The Fast Show was arguably responsible for many of the catchphrases heard in pubs and workplaces nationwide in the mid-nineties.
Harry Enfield, Paul Whitehouse et al had a host of characters who connected with the public such as Ron Manager (jumpers for goalposts) Rowley Birkin (I’m afraid I was very, very drunk) and host of others including my favourite where an awkward Brummie makes inappropriate comments and ends the sketch with “I’ll get me coat.”
The beauty of The Fast Show was everyone knew a character like those portrayed in acerbic terms (Colin Hunt – annoying office joker?) and Bob Fleming was believable.
Well not all aspects of Bob, but that cough and subsequent dispersal of phlegm used to be a staple pub classic, however I’ve not heard it for a while.
However, Coalville likes its pubs to be traditional and I’m pretty sure if Harry and Paul were going to create a pub style version of Bob Fleming then he would be sitting in a ‘spoons…
As if by magic, when I visited 146 – The Monkey Walk LE67 3WD slap bang in the middle of Coalville on the corner of Marlborough Square, a wannabee ‘Bob’ came and found an empty table right behind me!
To be fair to him, there weren’t many options as, for 5.30 on a Thursday, it was busy and bustling and testament to how Wetherspoons caters for the masses.
There were couples in there drinking wine and lager, a group of blokes with Hi-Viz jackets on after clocking off necking a variety of ales and lager, a younger couple on soft drinks but demolishing food and people drinking on their own…like me…and ‘Bob.’
I do like Coalville pubs (apart from the Victoria Bikers see pub 65) as they are always atmospheric but, aside from the Bitter & Twisted, which is a bit more serene they are generally places that ‘keep you on your toes’ and the banter from the boys in yellow jackets was top notch.
Another group of blokes and girls were also raucous and there was a fantastic amount of swearing along with more fruit machines than I’ve seen in any other Wetherspoons ever! Earthy, non-threatening but definitely a place where f**** are commonplace and the norm.
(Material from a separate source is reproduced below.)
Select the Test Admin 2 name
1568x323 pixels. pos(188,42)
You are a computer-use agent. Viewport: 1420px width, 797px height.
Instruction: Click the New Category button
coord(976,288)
Anyway, I’d been in there for around ten minutes using the free Wi-Fi (always a bonus) and enjoying my very decent pint of Best (Ruddles) at just £1.99 (that price never disappoints) and listening to the general crack when a Bob lookalike approached me and swooped on the empty table behind.
(Hi-Viz jacket reflection is dazzling!)
So far so good, and this ‘Spoons even had beermats for my pint, but the cacophony of spittle soon began.
I put it down to a ‘winter cough’ initially but blimey, it must have gone on for about half a minute with lots of hacking and attempts to get phlegm up! No one else appeared to give two hoots and I wasn’t unduly worried as it reminded me of smokier pubs of old but, after about five minutes of pretty much relentless snot sucking and phlegm movement, I was glad when the noise stopped.
Nonetheless, it was soon replaced by a clattering of coins as it looked like he might be about to buy a pint of IPA, Abbot or Doom with coins of the denomination of 5p and below!
(trying to focus on the beer and not the phlegm)
However, there was plenty going on in this place to keep me occupied and it is probably the busiest pub in Coalville all day every day like many other Wetherspoons nationwide. It also give people such as Bob, or anyone else in their for that matter. a chance to come out and have a drink. As on a serious note, after https://twitter.com/oldmudgie’s recent post on the value of pubs in the community and Theresa May appointing a Minister for loneliness (I expect she nicked the idea from Mudgie’s blog as I hear she’s a regular in the comments column!) http://pubcurmudgeon.blogspot.co.uk/2018/01/social-phobia.html then places like Coalville needs pubs like The Monkey Walk. So called as in its past the former Co-operative Society building was once a major local landmark. It marked the end of the Monkey Walk, where young people promenaded through the town.
I’m pretty sure that by 11pm young and old people alike will be ‘promenading’ around the fleshpots of Coalville in the modern era and this boozer is definitely one to visit if only to celebrate their limited but well-kept cask range and the ‘banter’ permeating the room.